What the task requires — Please return every line of the records below that holds the word "field".

-------------------------

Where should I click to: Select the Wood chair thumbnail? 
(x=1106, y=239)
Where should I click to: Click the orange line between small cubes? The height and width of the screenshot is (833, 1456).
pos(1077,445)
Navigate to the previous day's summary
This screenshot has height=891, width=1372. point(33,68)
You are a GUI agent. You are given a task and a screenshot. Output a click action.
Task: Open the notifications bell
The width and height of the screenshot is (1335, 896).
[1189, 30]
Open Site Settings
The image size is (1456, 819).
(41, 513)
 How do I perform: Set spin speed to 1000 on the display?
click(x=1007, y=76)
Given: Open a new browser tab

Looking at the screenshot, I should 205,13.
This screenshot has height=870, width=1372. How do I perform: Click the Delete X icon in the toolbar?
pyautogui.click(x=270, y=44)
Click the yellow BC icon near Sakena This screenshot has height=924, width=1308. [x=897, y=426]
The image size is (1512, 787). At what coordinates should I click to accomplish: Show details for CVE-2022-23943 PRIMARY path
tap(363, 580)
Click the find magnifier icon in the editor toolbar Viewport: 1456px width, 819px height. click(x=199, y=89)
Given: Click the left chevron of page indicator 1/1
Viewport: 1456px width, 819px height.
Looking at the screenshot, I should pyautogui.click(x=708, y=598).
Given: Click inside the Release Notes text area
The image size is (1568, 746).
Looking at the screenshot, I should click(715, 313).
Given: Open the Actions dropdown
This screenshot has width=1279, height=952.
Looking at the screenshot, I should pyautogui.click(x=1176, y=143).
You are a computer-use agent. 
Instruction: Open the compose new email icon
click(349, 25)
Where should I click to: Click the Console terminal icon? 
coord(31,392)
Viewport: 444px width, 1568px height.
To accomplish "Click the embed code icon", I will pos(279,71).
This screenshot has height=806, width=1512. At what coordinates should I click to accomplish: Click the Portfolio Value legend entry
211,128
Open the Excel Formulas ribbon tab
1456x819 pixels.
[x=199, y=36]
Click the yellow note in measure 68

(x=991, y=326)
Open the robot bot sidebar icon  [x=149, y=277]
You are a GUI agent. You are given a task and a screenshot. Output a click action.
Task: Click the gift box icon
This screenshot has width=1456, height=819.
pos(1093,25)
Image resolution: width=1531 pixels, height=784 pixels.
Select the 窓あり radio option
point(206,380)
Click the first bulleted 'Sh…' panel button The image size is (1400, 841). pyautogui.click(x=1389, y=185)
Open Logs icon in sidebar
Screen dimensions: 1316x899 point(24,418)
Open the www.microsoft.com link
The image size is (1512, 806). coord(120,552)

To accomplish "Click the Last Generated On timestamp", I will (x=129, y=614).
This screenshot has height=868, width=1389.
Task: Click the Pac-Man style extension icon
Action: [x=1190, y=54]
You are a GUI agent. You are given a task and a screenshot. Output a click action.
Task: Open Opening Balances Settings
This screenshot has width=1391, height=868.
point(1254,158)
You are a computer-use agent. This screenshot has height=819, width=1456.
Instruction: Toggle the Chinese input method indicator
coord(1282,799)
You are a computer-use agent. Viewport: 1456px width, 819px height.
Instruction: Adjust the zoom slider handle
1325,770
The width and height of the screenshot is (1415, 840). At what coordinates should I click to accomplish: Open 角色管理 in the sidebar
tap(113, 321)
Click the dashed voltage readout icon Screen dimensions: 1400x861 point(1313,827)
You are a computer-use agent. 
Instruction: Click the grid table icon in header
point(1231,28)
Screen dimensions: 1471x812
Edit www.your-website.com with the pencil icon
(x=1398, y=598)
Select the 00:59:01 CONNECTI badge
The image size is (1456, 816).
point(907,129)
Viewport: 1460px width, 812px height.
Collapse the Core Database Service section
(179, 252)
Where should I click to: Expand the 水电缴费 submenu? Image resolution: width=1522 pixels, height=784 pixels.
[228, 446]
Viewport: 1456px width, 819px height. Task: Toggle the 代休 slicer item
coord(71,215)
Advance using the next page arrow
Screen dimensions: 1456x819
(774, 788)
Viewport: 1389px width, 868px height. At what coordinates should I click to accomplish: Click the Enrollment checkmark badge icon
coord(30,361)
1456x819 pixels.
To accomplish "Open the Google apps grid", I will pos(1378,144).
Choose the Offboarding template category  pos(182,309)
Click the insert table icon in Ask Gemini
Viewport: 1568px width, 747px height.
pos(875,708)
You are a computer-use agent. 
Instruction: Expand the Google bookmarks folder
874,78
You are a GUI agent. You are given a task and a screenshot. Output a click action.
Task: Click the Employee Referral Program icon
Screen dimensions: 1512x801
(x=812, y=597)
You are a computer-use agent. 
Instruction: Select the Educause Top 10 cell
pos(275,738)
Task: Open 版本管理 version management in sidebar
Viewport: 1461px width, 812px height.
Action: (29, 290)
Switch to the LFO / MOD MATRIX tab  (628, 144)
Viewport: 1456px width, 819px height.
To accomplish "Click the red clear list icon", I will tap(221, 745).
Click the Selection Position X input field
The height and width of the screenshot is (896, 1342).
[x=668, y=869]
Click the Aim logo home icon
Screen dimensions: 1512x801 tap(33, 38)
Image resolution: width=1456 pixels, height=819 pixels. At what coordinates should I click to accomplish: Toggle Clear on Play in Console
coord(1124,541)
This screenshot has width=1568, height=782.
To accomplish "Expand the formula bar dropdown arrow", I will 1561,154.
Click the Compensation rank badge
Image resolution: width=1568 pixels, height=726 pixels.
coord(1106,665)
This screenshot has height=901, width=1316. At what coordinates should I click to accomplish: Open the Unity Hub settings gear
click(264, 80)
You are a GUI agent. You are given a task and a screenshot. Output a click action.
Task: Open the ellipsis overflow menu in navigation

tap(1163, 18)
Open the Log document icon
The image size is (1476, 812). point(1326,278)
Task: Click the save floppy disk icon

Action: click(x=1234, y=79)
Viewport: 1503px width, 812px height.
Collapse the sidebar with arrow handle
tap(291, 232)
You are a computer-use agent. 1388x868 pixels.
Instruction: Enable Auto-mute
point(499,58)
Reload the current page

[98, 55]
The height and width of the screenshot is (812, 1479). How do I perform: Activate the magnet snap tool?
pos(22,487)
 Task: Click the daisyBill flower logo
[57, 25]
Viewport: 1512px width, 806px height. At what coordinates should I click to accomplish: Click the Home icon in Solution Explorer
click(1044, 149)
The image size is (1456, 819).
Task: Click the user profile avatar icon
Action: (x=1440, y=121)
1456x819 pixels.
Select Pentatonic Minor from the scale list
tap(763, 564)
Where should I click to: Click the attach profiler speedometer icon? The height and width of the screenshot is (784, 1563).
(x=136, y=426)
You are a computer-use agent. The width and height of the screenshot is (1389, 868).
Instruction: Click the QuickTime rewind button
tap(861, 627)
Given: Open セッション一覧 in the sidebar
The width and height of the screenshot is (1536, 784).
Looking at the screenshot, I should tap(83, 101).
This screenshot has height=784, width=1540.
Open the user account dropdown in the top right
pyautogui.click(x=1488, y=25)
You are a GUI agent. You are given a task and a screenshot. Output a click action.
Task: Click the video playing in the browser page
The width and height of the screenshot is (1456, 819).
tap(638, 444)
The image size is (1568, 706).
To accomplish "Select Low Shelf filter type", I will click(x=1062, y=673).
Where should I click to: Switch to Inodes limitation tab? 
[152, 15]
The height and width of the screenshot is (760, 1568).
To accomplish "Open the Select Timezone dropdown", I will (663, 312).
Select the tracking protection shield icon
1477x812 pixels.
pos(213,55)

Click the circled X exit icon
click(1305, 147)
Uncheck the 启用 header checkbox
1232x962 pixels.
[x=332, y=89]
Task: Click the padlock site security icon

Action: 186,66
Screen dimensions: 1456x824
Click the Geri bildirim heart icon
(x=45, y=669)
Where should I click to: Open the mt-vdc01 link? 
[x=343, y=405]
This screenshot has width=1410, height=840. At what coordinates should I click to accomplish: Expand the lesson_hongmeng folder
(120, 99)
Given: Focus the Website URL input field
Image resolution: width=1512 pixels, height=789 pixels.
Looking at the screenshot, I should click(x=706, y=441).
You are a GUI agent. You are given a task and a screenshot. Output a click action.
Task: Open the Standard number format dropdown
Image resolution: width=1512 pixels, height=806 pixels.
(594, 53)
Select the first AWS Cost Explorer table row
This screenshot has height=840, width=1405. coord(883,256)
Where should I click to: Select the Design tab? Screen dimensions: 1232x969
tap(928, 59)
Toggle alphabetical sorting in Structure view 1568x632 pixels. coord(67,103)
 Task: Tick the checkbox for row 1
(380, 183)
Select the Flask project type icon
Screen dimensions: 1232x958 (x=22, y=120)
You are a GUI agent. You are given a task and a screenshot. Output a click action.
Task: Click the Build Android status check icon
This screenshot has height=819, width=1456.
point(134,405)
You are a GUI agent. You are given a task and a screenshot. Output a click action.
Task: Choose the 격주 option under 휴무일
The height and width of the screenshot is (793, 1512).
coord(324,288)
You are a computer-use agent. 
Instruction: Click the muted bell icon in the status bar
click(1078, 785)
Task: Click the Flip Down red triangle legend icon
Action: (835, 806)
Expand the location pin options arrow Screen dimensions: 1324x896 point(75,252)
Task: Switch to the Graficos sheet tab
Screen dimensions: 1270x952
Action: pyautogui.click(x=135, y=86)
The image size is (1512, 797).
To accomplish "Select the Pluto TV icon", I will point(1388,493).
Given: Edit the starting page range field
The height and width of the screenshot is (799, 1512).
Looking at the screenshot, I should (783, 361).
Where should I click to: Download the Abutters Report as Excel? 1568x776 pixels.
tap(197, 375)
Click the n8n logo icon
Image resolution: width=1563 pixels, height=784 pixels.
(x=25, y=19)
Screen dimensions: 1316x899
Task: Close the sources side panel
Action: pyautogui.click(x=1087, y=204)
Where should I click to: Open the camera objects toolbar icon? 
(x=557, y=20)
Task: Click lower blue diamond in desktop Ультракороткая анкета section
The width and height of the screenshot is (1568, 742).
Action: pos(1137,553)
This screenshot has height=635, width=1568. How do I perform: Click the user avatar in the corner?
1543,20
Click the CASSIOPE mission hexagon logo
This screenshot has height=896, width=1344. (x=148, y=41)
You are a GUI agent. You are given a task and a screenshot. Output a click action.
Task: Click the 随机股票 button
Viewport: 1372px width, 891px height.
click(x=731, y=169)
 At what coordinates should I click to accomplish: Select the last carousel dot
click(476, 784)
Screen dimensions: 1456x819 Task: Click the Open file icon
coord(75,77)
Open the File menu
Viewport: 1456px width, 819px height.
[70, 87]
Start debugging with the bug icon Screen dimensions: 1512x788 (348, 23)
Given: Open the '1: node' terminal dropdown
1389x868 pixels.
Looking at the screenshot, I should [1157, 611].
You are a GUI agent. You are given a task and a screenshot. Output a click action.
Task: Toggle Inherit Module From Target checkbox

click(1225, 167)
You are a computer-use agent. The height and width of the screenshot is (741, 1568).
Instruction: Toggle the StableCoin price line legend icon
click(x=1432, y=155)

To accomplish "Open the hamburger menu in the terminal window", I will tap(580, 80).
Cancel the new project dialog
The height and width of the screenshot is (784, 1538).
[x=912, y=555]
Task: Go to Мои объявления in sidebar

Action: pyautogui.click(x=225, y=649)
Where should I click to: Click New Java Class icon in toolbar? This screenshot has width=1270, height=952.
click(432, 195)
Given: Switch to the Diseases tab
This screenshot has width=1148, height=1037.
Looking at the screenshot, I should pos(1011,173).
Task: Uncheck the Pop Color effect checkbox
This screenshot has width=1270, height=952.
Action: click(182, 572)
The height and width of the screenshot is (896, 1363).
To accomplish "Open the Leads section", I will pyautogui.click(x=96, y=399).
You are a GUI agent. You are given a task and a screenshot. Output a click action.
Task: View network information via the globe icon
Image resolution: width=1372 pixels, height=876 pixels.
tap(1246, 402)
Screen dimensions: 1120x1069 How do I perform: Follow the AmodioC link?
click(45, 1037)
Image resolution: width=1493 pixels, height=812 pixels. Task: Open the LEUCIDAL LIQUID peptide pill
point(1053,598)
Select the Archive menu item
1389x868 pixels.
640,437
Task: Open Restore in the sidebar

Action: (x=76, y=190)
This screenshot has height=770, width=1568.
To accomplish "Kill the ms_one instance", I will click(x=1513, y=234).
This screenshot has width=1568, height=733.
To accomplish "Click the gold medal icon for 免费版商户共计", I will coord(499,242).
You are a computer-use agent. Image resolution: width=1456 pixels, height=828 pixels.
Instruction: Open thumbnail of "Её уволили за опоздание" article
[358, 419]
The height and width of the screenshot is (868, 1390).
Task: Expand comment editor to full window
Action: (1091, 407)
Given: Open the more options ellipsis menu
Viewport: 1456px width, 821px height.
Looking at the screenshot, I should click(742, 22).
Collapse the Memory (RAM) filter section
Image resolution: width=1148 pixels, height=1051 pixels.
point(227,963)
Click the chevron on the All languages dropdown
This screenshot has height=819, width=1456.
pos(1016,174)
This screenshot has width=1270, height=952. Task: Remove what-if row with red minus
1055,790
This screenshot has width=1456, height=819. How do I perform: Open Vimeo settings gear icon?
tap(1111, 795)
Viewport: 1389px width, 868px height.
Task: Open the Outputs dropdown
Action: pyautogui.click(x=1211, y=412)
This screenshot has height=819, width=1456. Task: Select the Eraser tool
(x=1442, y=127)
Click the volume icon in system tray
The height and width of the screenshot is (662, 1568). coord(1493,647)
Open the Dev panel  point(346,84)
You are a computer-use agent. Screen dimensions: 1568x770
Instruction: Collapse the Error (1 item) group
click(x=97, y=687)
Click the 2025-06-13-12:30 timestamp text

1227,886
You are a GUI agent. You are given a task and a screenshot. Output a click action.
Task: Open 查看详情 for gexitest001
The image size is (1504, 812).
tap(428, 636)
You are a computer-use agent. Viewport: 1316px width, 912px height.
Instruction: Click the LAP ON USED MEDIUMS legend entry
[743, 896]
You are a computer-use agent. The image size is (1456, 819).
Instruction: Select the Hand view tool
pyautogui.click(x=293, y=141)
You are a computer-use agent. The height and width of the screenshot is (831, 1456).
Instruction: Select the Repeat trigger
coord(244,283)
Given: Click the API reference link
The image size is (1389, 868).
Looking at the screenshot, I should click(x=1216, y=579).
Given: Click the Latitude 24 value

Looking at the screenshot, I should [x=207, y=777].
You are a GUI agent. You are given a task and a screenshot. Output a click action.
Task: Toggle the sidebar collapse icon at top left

-------------------------

Response to this task —
Click the Selection Position X input field
Given: Focus the Website URL input field
Given: Edit the starting page range field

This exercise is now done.